A short induction regimen of interferon‐α is not effective for treatment of relapse in chronic hepatitis C: a randomized trial

Abstract

The aim of this work was to assess the effect of a high‐dose (10 million units, MU) short‐duration (14 weeks) interferon‐α2b (IFN‐α2b) regimen in relapsers compared with the standard IFN regimen of 3 MU three times weekly (t.i.w.) for 6 months. Fifty‐eight non‐cirrhotic patients (who had relapsed after previous treatment with IFN) with chronic hepatitis were randomized: 29 to the high‐dose, short‐duration regimen and 29 to the standard regimen.

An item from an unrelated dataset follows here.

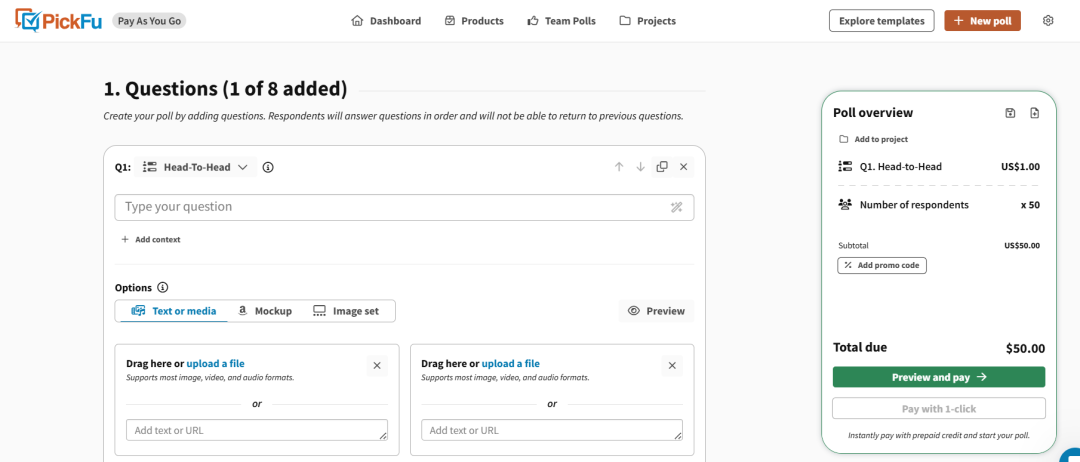Screen dimensions: 1080x462
Task: Remove the first option upload box
Action: tap(377, 366)
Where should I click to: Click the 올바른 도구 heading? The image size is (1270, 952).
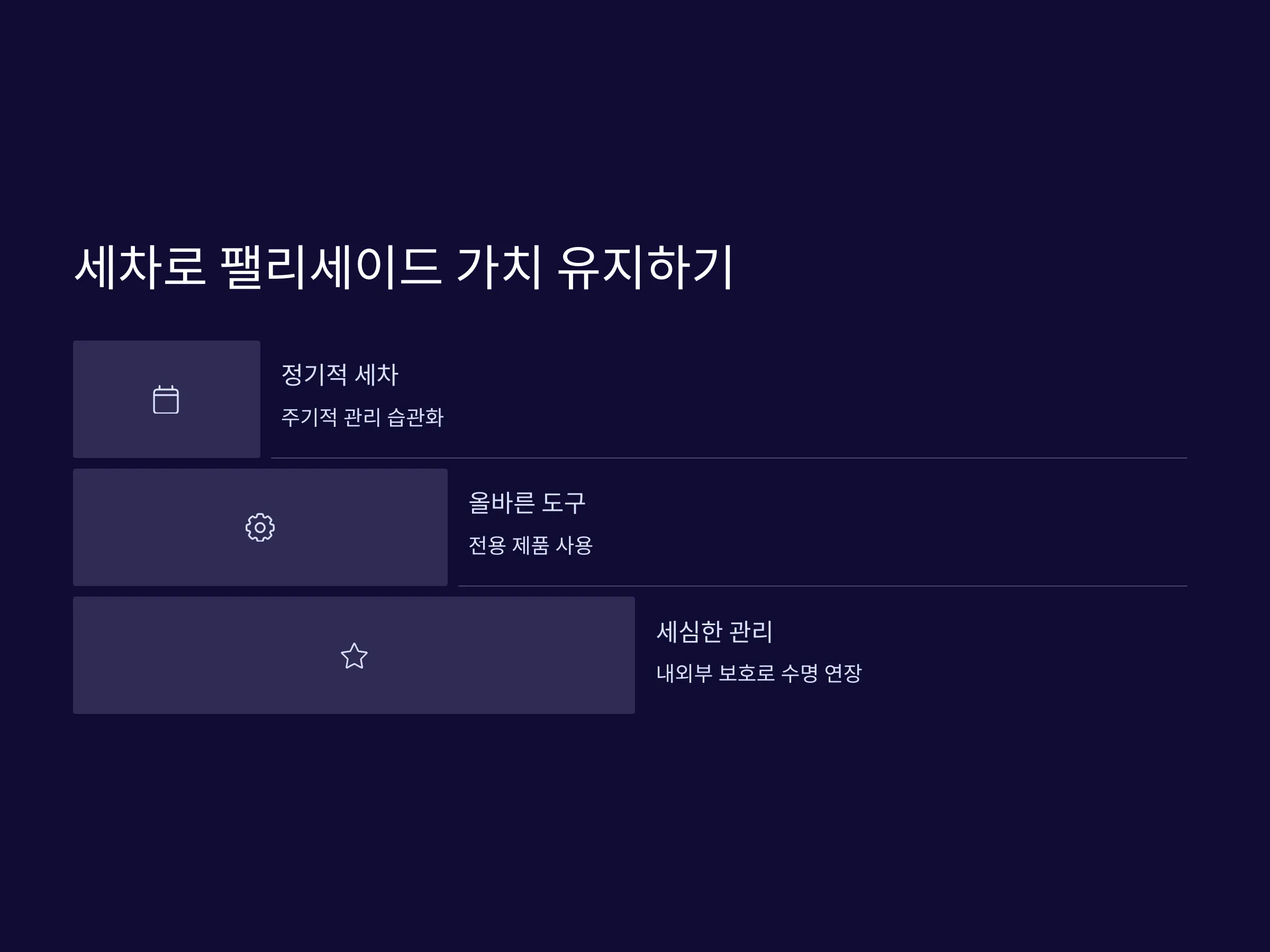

By the end of IFN therapy, in the high‐dose, short‐duration group alanine aminotransferase (ALT) normalization was observed in 23 (79%) of 29 patients, and undetectable hepatitis C virus (HCV) RNA in eight (28%) vs 25 (86%) and 11 (38%) of the 29 patients in the standard group, respectively (P = NS). At the end of the 72‐week follow‐up, in the high‐dose, short‐duration group a sustained ALT normalization was observed in two (7%) patients, and undetectable HCV RNA in 0 (0%) vs five (17%) and four (14%) patients in the standard group (P = NS). There was less fibrosis improvement in the high‐dose, short‐duration group (two of 26 patients, 8%) than in the standard group (eight of 25 patients, 32%) (P = 0.04). Tolerance to IFN was good and similar in the two groups. In conclusion, in IFN relapsers, high‐dose, short‐duration treatment with IFN‐α has no advantage when compared to a 6‐month treatment with 3 MU IFN t.i.w.